I saw someone do this (in a youtube video):

$$\sum_{\text{n}=1}^\infty\frac{\Gamma\left(\text{s}\right)}{\text{n}^\text{s}}=\Gamma\left(\text{s}\right)\sum_{\text{n}=1}^\infty\frac{1}{\text{n}^\text{s}}=\Gamma\left(\text{s}\right)\zeta\left(\text{s}\right)=\sum_{\text{n}=1}^\infty\left\{\int_0^\infty\text{u}^{\text{s}-1}e^{-\text{n}\text{u}}\space\text{d}\text{u}\right\}=$$ $$\int_0^\infty\text{u}^{\text{s}-1}\left\{\sum_{\text{n}=1}^\infty e^{-\text{n}\text{u}}\right\}\space\text{d}\text{u}=\int_0^\infty\text{u}^{\text{s}-1}\cdot\frac{1}{e^\text{u}-1}\space\text{d}\text{u}$$

But, I can follow all the steps he did but the last integral does not converge because the geometric series only hold when the real part of $\text{u}$ is bigger then $0$, but the lower bound of the integral equals $0$. So why are those two things equal?

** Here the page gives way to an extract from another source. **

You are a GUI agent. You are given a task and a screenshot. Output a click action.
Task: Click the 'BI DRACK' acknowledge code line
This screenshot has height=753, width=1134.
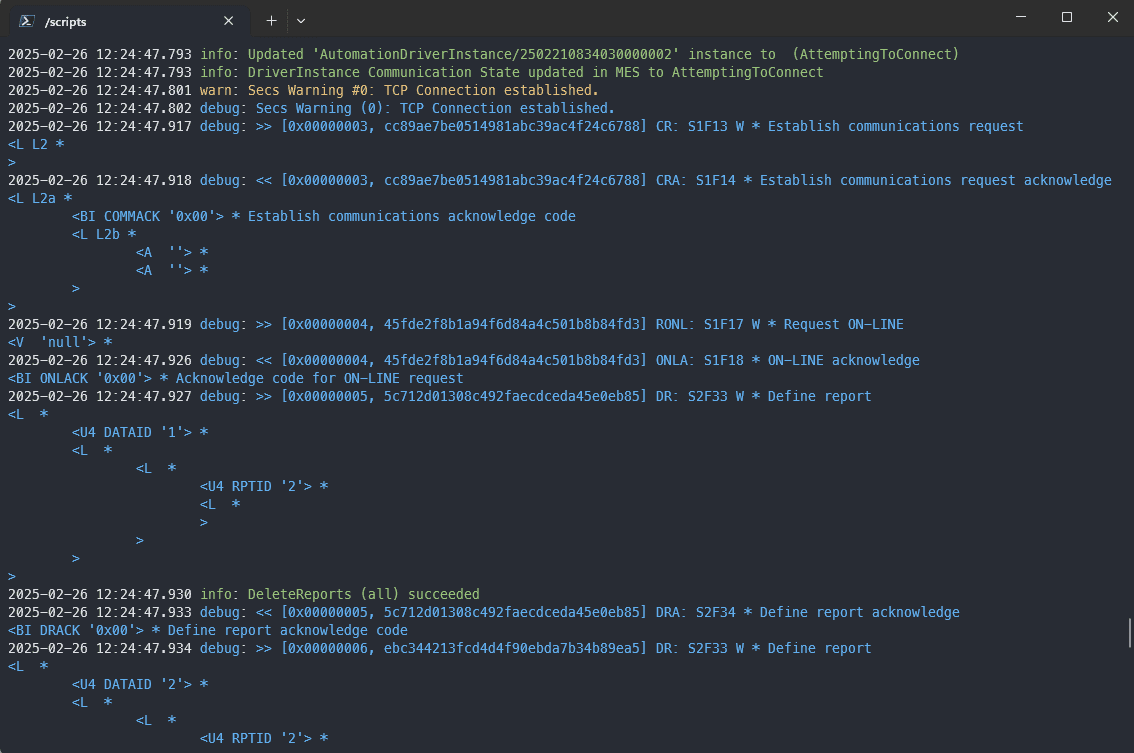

Or can we assign a value to:

$$\lim_{u\to0}\text{u}^{\text{s}-1}\cdot\frac{1}{e^\text{u}-1}$$

Answer 1

Last statement could wrote like this ‎$$\frac{u^{s-1}}{e^u-1}=\frac{e^{-u}u^{s-1}}{1-e^{-u}}=e^{-u}u^{s-1}\sum_{k=0}^{\infty}e^{-ku}=\sum_{k=1}^{\infty}e^{-ku}u^{s-1}$$‎

Answer 2

Usually, we take integrals like this as follows:

$$\int_0^\infty\frac{u^{s-1}}{e^u-1}\ du=\lim_{a\to0}\int_a^1\frac{u^{s-1}}{e^u-1}\ du+\lim_{b\to\infty}\int_1^b\frac{u^{s-1}}{e^u-1}\ du$$

And when $s>1$, there is no problem as $a\to0$.